» **Exercise description**:
Only the lines from the line with "Screen dimensions: 979x600" through the end of the records belong in your reply, copied exactly, with every picture left out.

[Data items]
━━━━━━

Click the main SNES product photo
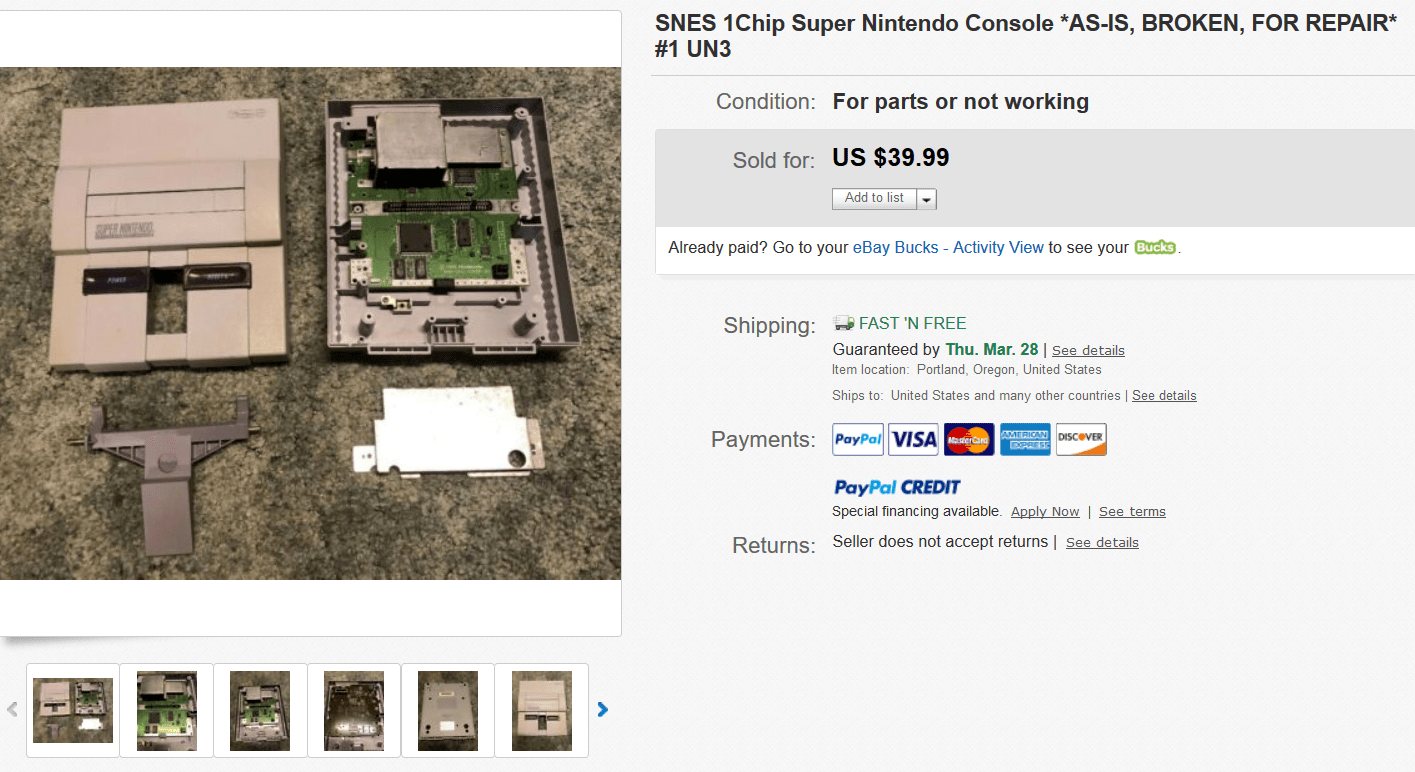 click(310, 323)
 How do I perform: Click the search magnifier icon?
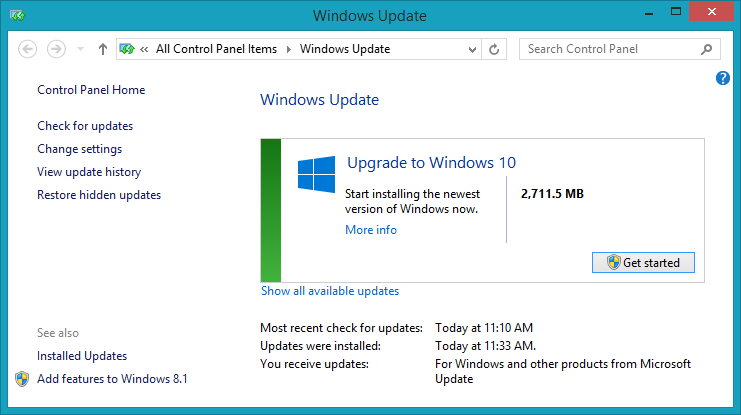[707, 49]
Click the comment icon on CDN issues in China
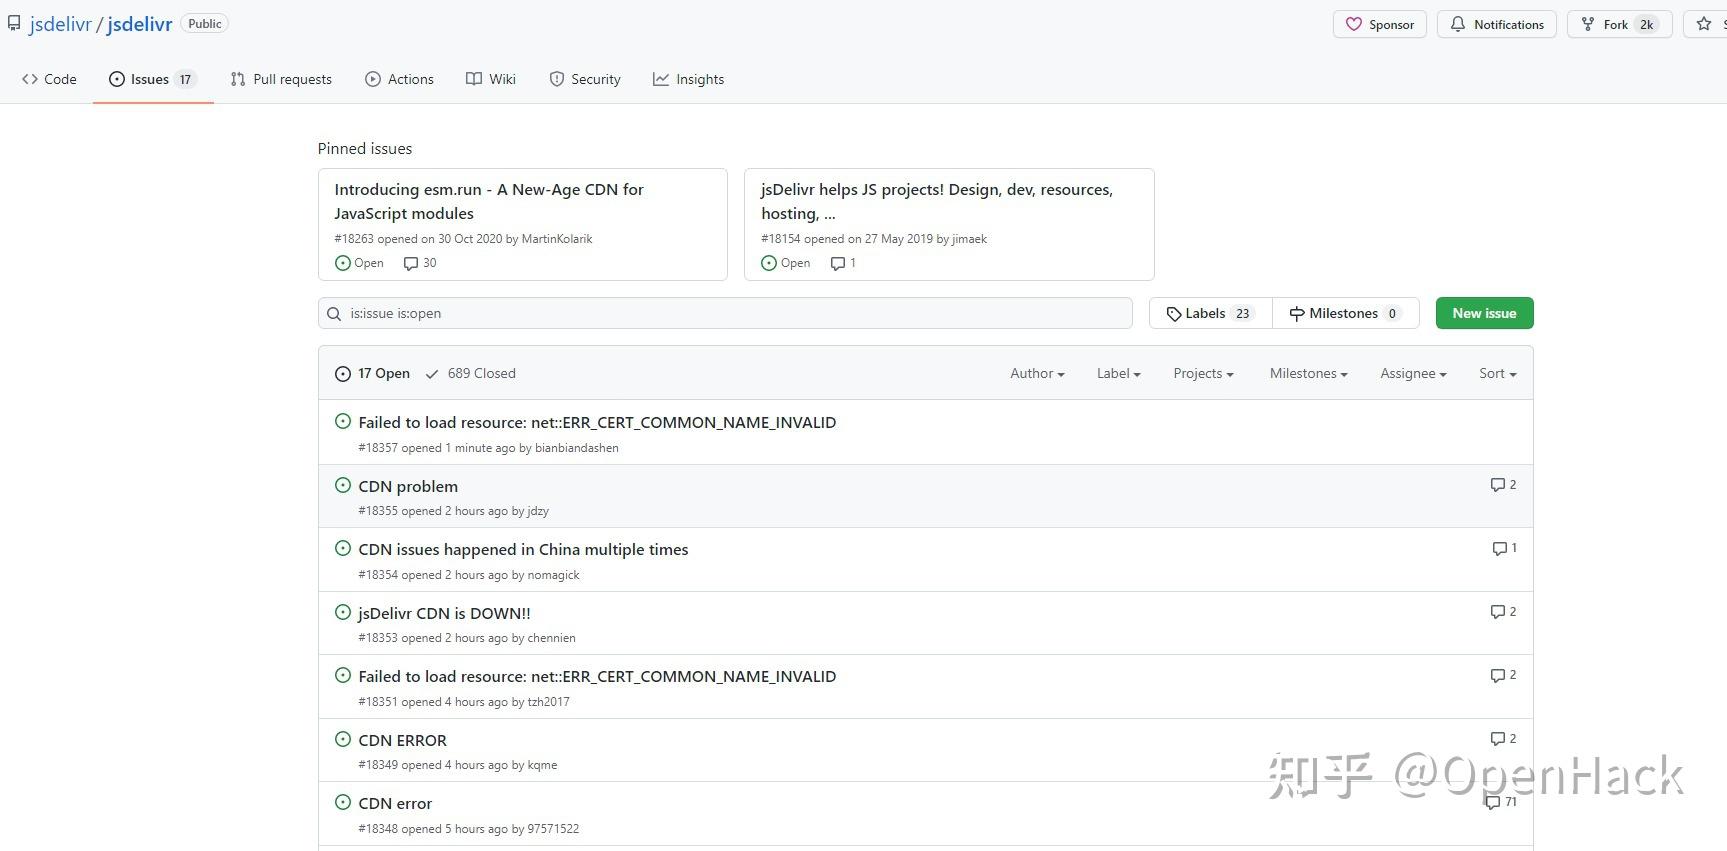The height and width of the screenshot is (851, 1727). click(x=1499, y=549)
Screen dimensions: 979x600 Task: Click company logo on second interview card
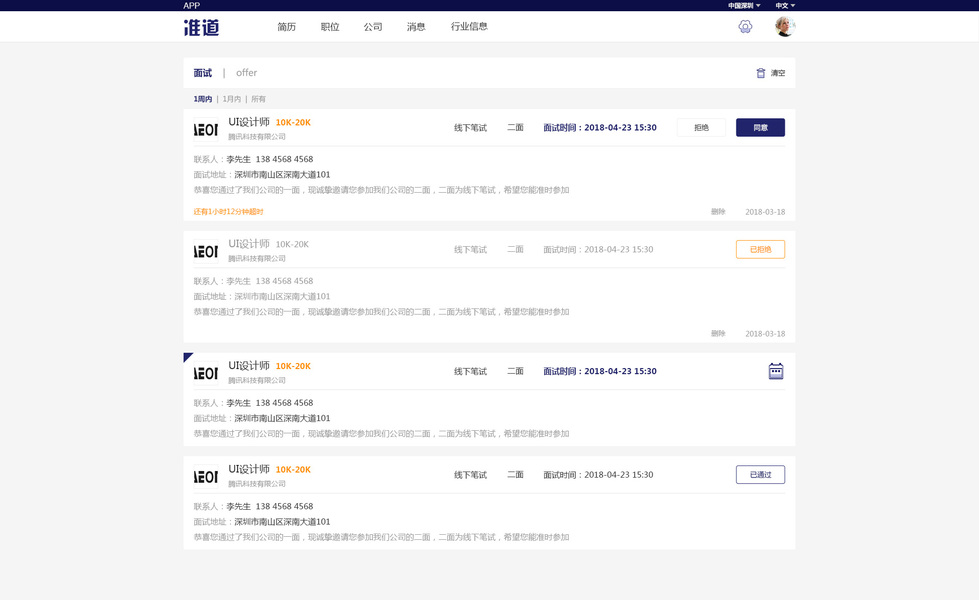[206, 252]
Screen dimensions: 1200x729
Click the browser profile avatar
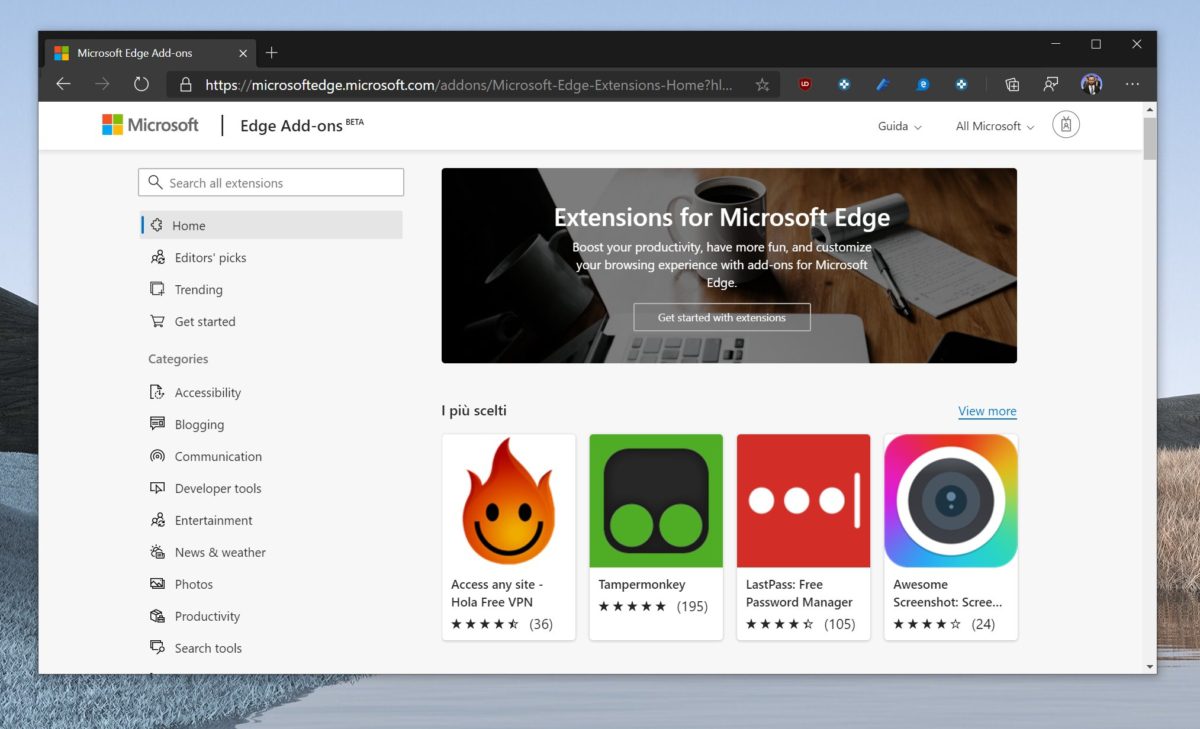(1091, 84)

━━━━━━

» **Problem solution**:
Screen dimensions: 979x600 Task: Click company logo on second interview card
[206, 252]
Screen dimensions: 1200x729
Click the browser profile avatar
(1091, 84)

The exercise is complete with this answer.